(Records excerpted from a collection)
** Start **
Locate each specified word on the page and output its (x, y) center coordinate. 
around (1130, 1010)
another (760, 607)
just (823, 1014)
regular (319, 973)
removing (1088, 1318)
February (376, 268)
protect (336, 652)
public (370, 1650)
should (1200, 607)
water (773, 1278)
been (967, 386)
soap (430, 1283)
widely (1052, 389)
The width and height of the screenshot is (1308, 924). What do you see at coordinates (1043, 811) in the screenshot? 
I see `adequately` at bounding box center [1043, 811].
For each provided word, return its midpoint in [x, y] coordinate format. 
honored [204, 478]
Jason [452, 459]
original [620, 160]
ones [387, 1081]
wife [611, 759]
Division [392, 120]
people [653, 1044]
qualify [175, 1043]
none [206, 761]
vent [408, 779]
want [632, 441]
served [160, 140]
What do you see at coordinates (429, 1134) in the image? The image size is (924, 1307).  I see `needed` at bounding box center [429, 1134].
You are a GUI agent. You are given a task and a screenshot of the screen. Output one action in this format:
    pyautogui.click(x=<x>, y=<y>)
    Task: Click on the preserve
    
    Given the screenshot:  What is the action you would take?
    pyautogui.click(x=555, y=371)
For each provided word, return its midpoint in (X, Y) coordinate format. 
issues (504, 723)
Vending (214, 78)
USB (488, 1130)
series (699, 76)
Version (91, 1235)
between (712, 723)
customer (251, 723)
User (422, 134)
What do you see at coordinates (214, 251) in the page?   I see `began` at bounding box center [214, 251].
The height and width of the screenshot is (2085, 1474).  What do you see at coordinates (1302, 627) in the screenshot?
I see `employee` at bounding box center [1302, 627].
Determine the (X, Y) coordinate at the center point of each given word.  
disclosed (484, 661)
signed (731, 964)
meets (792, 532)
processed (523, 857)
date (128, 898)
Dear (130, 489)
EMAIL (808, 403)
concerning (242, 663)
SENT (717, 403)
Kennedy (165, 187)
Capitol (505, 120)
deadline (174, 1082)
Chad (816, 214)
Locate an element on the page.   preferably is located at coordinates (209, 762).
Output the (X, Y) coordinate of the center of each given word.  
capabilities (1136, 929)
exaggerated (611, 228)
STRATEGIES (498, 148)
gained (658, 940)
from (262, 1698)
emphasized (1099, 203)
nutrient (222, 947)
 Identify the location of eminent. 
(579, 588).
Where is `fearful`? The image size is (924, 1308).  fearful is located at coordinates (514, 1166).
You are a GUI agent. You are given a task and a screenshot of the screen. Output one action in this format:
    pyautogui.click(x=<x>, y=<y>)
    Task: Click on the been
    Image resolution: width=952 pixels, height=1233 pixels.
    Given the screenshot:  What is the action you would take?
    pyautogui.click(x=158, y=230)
** End **
Copy out all of the lines above word for word.

Response to the exercise:
Locate each specified word on the page and output its (x, y) center coordinate. 
around (1130, 1010)
another (760, 607)
just (823, 1014)
regular (319, 973)
removing (1088, 1318)
February (376, 268)
protect (336, 652)
public (370, 1650)
should (1200, 607)
water (773, 1278)
been (967, 386)
soap (430, 1283)
widely (1052, 389)
The width and height of the screenshot is (1308, 924). What do you see at coordinates (1043, 811) in the screenshot? 
I see `adequately` at bounding box center [1043, 811].
For each provided word, return its midpoint in [x, y] coordinate format. 
honored [204, 478]
Jason [452, 459]
original [620, 160]
ones [387, 1081]
wife [611, 759]
Division [392, 120]
people [653, 1044]
qualify [175, 1043]
none [206, 761]
vent [408, 779]
want [632, 441]
served [160, 140]
What do you see at coordinates (429, 1134) in the image? The image size is (924, 1307).  I see `needed` at bounding box center [429, 1134].
You are a GUI agent. You are given a task and a screenshot of the screen. Output one action in this format:
    pyautogui.click(x=<x>, y=<y>)
    Task: Click on the preserve
    
    Given the screenshot:  What is the action you would take?
    pyautogui.click(x=555, y=371)
For each provided word, return its midpoint in (X, Y) coordinate format. 
issues (504, 723)
Vending (214, 78)
USB (488, 1130)
series (699, 76)
Version (91, 1235)
between (712, 723)
customer (251, 723)
User (422, 134)
What do you see at coordinates (214, 251) in the page?   I see `began` at bounding box center [214, 251].
The height and width of the screenshot is (2085, 1474).  What do you see at coordinates (1302, 627) in the screenshot?
I see `employee` at bounding box center [1302, 627].
Determine the (X, Y) coordinate at the center point of each given word.  
disclosed (484, 661)
signed (731, 964)
meets (792, 532)
processed (523, 857)
date (128, 898)
Dear (130, 489)
EMAIL (808, 403)
concerning (242, 663)
SENT (717, 403)
Kennedy (165, 187)
Capitol (505, 120)
deadline (174, 1082)
Chad (816, 214)
Locate an element on the page.   preferably is located at coordinates (209, 762).
Output the (X, Y) coordinate of the center of each given word.  
capabilities (1136, 929)
exaggerated (611, 228)
STRATEGIES (498, 148)
gained (658, 940)
from (262, 1698)
emphasized (1099, 203)
nutrient (222, 947)
 Identify the location of eminent. 
(579, 588).
Where is `fearful`? The image size is (924, 1308).  fearful is located at coordinates (514, 1166).
You are a GUI agent. You are given a task and a screenshot of the screen. Output one action in this format:
    pyautogui.click(x=<x>, y=<y>)
    Task: Click on the been
    Image resolution: width=952 pixels, height=1233 pixels.
    Given the screenshot:  What is the action you would take?
    pyautogui.click(x=158, y=230)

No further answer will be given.